• **REQUIREMENT**
Please copy out each entry, word for word.

• **DATA FOR THE TASK**
--*--

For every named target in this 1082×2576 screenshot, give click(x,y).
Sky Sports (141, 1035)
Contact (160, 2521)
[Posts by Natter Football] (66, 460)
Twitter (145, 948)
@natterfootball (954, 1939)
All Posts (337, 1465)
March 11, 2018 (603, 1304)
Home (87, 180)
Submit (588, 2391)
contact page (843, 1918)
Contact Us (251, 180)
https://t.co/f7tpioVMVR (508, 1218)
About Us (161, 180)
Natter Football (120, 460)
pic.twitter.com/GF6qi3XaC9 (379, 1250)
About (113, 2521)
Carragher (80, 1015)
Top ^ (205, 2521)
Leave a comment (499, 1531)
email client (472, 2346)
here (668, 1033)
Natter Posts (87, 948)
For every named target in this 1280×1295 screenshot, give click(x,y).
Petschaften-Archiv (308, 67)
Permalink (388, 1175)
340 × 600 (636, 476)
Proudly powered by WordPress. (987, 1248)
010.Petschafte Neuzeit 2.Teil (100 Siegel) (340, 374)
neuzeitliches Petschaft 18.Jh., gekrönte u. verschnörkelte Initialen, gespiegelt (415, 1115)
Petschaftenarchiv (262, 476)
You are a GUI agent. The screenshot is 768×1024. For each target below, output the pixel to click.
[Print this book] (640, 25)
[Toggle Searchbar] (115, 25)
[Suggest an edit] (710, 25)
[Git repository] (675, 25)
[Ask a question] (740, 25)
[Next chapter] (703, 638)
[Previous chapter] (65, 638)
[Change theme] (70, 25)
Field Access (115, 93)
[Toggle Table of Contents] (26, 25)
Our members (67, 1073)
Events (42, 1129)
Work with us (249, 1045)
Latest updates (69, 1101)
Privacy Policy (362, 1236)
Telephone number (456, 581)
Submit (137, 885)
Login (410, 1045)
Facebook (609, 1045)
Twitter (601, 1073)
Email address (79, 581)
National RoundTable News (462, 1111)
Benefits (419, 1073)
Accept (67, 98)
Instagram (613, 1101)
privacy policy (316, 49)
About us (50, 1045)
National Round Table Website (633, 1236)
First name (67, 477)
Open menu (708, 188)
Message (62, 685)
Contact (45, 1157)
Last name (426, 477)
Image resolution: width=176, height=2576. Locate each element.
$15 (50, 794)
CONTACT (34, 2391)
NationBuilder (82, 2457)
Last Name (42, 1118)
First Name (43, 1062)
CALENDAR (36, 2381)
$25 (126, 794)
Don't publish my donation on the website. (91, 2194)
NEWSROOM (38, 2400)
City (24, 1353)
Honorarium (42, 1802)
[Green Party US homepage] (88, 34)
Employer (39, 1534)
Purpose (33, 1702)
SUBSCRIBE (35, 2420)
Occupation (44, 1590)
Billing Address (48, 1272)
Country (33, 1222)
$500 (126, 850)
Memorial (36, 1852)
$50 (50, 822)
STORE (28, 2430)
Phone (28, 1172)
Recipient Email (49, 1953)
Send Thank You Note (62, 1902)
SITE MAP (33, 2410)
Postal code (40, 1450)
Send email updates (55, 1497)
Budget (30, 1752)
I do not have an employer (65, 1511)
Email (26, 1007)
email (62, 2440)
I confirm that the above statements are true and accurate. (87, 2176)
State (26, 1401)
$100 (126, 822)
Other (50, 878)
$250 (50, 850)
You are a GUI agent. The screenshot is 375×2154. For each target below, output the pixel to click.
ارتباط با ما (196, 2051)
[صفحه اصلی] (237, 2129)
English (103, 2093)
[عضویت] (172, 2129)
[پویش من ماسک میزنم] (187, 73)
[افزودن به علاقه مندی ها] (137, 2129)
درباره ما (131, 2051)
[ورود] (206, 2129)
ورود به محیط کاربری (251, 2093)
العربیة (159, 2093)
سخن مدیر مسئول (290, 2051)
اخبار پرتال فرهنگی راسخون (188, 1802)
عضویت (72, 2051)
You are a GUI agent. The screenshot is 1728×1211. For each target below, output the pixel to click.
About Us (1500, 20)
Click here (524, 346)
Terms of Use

--*--

• **WRITTEN ANSWER**
For every named target in this 1082×2576 screenshot, give click(x,y).
Sky Sports (141, 1035)
Contact (160, 2521)
[Posts by Natter Football] (66, 460)
Twitter (145, 948)
@natterfootball (954, 1939)
All Posts (337, 1465)
March 11, 2018 (603, 1304)
Home (87, 180)
Submit (588, 2391)
contact page (843, 1918)
Contact Us (251, 180)
https://t.co/f7tpioVMVR (508, 1218)
About Us (161, 180)
Natter Football (120, 460)
pic.twitter.com/GF6qi3XaC9 (379, 1250)
About (113, 2521)
Carragher (80, 1015)
Top ^ (205, 2521)
Leave a comment (499, 1531)
email client (472, 2346)
here (668, 1033)
Natter Posts (87, 948)
For every named target in this 1280×1295 screenshot, give click(x,y).
Petschaften-Archiv (308, 67)
Permalink (388, 1175)
340 × 600 (636, 476)
Proudly powered by WordPress. (987, 1248)
010.Petschafte Neuzeit 2.Teil (100 Siegel) (340, 374)
neuzeitliches Petschaft 18.Jh., gekrönte u. verschnörkelte Initialen, gespiegelt (415, 1115)
Petschaftenarchiv (262, 476)
You are a GUI agent. The screenshot is 768×1024. For each target below, output the pixel to click.
[Print this book] (640, 25)
[Toggle Searchbar] (115, 25)
[Suggest an edit] (710, 25)
[Git repository] (675, 25)
[Ask a question] (740, 25)
[Next chapter] (703, 638)
[Previous chapter] (65, 638)
[Change theme] (70, 25)
Field Access (115, 93)
[Toggle Table of Contents] (26, 25)
Our members (67, 1073)
Events (42, 1129)
Work with us (249, 1045)
Latest updates (69, 1101)
Privacy Policy (362, 1236)
Telephone number (456, 581)
Submit (137, 885)
Login (410, 1045)
Facebook (609, 1045)
Twitter (601, 1073)
Email address (79, 581)
National RoundTable News (462, 1111)
Benefits (419, 1073)
Accept (67, 98)
Instagram (613, 1101)
privacy policy (316, 49)
About us (50, 1045)
National Round Table Website (633, 1236)
First name (67, 477)
Open menu (708, 188)
Message (62, 685)
Contact (45, 1157)
Last name (426, 477)
Image resolution: width=176, height=2576. Locate each element.
$15 (50, 794)
CONTACT (34, 2391)
NationBuilder (82, 2457)
Last Name (42, 1118)
First Name (43, 1062)
CALENDAR (36, 2381)
$25 (126, 794)
Don't publish my donation on the website. (91, 2194)
NEWSROOM (38, 2400)
City (24, 1353)
Honorarium (42, 1802)
[Green Party US homepage] (88, 34)
Employer (39, 1534)
Purpose (33, 1702)
SUBSCRIBE (35, 2420)
Occupation (44, 1590)
Billing Address (48, 1272)
Country (33, 1222)
$500 (126, 850)
Memorial (36, 1852)
$50 (50, 822)
STORE (28, 2430)
Phone (28, 1172)
Recipient Email (49, 1953)
Send Thank You Note (62, 1902)
SITE MAP (33, 2410)
Postal code (40, 1450)
Send email updates (55, 1497)
Budget (30, 1752)
I do not have an employer (65, 1511)
Email (26, 1007)
email (62, 2440)
I confirm that the above statements are true and accurate. (87, 2176)
State (26, 1401)
$100 (126, 822)
Other (50, 878)
$250 (50, 850)
You are a GUI agent. The screenshot is 375×2154. For each target below, output the pixel to click.
ارتباط با ما (196, 2051)
[صفحه اصلی] (237, 2129)
English (103, 2093)
[عضویت] (172, 2129)
[پویش من ماسک میزنم] (187, 73)
[افزودن به علاقه مندی ها] (137, 2129)
درباره ما (131, 2051)
[ورود] (206, 2129)
ورود به محیط کاربری (251, 2093)
العربیة (159, 2093)
سخن مدیر مسئول (290, 2051)
اخبار پرتال فرهنگی راسخون (188, 1802)
عضویت (72, 2051)
You are a GUI agent. The screenshot is 1728×1211. For each target below, output the pixel to click.
About Us (1500, 20)
Click here (524, 346)
Terms of Use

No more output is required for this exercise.